- TEXTE PROPOSÉ:
=-=-=-=-=

Le piéton de Naples, Dominique Fernandez (par Philippe Leuckx)
Le piéton de Naples, octobre 2021, 224 pages, 19 €
Ecrivain(s): Dominique Fernandez Edition: Philippe Rey
Pour son cent unième ouvrage, Fernandez, italianiste invétéré, spécialiste de Pavese, Pasolini, traducteur de l’italien, professeur, romancier, essayiste, a voulu donner de Naples, une vision multiforme et complexe. Cette ville, que nous connaissons surtout par les ouvrages érudits de Schifano, mérite, en effet, tous les détours.
Tout ici attire l’œil du voyageur, du touriste, du simple amateur : la baie, l’ordonnance de la ville, les églises nombreuses, les hauteurs, Spaccanapoli, l’histoire politique d’une ville souvent conquise par l’étranger et toutes les traces laissées des passages.
Sait-on que « la napolitude est quelque chose de si particulier, de si fragile, de si précieux, qu’elle se dissout, s’évapore au contact d’un milieu qui n’est pas le sien » ? Ainsi, « la spécificité napolitaine », chaque Napolitain l’a dans la peau, par son histoire, par ses coutumes, par sa langue. A l’étranger, il se sent perdu, oublié, ignoré.
Naples n’est pas une mais un ensemble d’univers, où la Grèce, la France, l’Aragon, l’Anjou ont pesé et posé des pierres. L’art y est multiple, mais comme la peinture napolitaine, souvent négligé sinon inaperçu.
Ville à la fois aristocratique, bourgeoise ou superbement prolétarienne, Naples allie les contraires et le baroque échevelé qu’elle a su créer n’en est qu’une des facettes.
De grands artistes ont laissé à Naples de subtiles empreintes : Caravage et Les Sept Œuvres de miséricorde, Mattia Preti, Luca Giordano, etc.
Stendhal, qui louait via Toledo comme la plus belle rue du monde, De Sica, qui y a tourné L’Or de Naples, le romancier Domenico Rea, tant d’autres ont perçu en Naples le lieu qui leur fallait pour exprimer tout à la fois splendeur, baroque, jovialité, appétit de vivre. Ils ont été sensibles à ce que Naples est au fond : « en rue, un spectacle permanent ». Délire de gestes, de voix, ostentatoires, volonté de s’afficher, bariolé, audacieux, passionné.

=-=-=-=-=

- CONSIGNES DE L'EXERCICE:
[a] Pour chacune des affirmations suivantes, dites par oui ou par non si elle concorde avec la critique consacrée au Piéton de Naples, en citant à l'identique les mots qui en décident. (i) Ce livre est le cent unième ouvrage de Fernandez. (ii) Stendhal tenait la via Toledo pour la plus belle rue du monde. (iii) La peinture napolitaine jouit d'une large reconnaissance.
[b] Reprenez la critique consacrée au Piéton de Naples à la suite de sa dernière phrase.
Le matériel qui suit est indépendant du texte.

Entrées de données enregistrées
=-=-=-=-=

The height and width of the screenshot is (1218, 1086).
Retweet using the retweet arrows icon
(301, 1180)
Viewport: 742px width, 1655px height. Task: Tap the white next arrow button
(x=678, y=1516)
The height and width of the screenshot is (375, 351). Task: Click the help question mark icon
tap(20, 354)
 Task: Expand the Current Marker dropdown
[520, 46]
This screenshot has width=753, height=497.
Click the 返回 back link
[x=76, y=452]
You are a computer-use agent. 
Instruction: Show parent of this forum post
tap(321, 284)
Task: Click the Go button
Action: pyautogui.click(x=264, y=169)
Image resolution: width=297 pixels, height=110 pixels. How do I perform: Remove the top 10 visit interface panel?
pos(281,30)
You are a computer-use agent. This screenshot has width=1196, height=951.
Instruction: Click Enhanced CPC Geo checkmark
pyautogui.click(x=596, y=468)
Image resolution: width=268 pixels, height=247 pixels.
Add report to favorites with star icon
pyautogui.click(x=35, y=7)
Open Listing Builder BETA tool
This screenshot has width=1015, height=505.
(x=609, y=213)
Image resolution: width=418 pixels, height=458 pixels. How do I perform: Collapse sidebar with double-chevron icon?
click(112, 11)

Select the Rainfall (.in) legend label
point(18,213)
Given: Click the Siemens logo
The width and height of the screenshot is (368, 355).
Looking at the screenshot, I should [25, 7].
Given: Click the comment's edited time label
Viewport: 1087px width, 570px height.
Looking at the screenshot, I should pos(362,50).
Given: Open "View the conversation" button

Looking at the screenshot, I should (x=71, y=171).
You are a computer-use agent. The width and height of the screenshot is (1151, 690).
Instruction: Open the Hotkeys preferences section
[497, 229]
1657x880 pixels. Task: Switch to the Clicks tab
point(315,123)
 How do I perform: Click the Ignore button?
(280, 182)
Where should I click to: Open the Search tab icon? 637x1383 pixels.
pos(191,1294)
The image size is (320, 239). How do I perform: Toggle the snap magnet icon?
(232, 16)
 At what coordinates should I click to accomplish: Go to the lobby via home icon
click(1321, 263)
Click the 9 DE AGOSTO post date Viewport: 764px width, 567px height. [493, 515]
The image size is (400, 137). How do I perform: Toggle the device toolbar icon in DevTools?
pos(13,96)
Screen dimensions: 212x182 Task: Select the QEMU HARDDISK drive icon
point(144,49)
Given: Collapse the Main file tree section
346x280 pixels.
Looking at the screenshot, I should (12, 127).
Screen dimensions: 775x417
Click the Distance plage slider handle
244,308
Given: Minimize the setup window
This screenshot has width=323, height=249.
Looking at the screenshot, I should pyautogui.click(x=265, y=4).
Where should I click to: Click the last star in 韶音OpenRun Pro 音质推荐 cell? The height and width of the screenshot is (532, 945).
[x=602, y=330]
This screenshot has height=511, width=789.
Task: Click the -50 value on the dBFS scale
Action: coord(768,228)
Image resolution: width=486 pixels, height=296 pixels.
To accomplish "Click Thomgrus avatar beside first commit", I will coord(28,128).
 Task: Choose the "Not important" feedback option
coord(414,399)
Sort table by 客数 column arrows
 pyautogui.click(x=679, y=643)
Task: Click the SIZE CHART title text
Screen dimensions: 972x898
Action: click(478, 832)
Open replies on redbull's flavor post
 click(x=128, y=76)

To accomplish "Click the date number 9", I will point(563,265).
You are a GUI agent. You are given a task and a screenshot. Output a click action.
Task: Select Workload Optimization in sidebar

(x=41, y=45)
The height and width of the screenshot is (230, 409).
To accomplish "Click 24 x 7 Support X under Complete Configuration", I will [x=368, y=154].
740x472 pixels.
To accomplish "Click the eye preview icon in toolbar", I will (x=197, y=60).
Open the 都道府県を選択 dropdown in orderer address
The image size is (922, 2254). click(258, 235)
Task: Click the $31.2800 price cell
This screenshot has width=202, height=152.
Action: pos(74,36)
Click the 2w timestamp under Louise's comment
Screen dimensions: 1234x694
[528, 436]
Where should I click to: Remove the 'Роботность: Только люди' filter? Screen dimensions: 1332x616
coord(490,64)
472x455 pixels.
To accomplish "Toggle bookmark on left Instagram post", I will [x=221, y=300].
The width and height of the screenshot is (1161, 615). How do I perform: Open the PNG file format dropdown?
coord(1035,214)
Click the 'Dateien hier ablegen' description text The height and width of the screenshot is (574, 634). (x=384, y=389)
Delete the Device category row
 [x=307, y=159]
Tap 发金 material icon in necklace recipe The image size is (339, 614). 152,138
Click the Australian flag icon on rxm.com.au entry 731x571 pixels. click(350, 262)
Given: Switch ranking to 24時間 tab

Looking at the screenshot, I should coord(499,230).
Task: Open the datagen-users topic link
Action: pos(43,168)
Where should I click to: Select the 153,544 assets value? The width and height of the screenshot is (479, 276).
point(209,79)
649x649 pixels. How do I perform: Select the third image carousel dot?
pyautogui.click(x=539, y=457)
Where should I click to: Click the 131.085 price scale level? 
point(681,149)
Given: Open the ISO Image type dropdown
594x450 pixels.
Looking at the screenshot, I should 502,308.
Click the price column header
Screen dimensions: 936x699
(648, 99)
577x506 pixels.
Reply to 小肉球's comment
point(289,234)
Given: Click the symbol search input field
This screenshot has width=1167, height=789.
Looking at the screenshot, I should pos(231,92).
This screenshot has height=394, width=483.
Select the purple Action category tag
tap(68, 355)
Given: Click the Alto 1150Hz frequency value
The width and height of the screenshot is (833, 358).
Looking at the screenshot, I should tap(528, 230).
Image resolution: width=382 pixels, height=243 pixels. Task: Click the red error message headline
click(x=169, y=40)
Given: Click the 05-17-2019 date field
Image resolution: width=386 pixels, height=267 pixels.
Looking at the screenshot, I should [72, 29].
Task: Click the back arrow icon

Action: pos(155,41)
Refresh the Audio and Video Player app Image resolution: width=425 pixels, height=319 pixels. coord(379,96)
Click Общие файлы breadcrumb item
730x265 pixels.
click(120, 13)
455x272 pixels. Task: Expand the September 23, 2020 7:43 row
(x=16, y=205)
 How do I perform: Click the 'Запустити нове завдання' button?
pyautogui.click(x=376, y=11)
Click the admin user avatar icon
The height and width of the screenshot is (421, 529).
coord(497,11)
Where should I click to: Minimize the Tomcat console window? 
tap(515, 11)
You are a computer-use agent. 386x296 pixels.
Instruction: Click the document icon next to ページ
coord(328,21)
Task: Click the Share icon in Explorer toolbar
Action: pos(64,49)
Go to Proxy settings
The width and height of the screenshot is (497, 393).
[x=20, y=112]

=-=-=-=-=

- RÉPONSES AUX CONSIGNES:
[a]
(i) Oui : « Pour son cent unième ouvrage ».
(ii) Oui : « Stendhal, qui louait via Toledo comme la plus belle rue du monde ».
(iii) Non : « comme la peinture napolitaine, souvent négligé sinon inaperçu ».

[b]
Autant que les églises, les Musées y sont étonnants : Capodimonte, Musée archéologique, les places admirables (Piazza Dante), les quartiers singuliers (Chiaia, Monte di Dio), les chansons inoubliables (chant de lavandières du Vomero).
Rien n’échappe à l’érudition de Fernandez, ni la singularité d’une ville, près d’un volcan, ni l’âme napolitaine ancrée à vif dans les contradictions, ni l’être de la rue (les « scugnizzi », ceux qui « ont fait de la rue leur campement ») car le Napolitain se sent enfermé chez lui, entre quatre murs ; ce qu’il lui faut, c’est l’air libre, la rue, la ruelle, les escaliers de la ville.
Fernandez n’oublie pas non plus de relater sa malencontreuse aventure de l’Institut oriental, où il avait été nommé, et dont il fut exclu pour une conférence sur Vailland et l’érotisme, qui ne plut pas à son Directeur. C’était en 1957 et les mœurs étaient frigides.
L’ouvrage passe en revue toutes les rues, toutes les places dignes d’intérêt et il serait vain de mentionner, pour chaque site, pour chaque église, la beauté singulière.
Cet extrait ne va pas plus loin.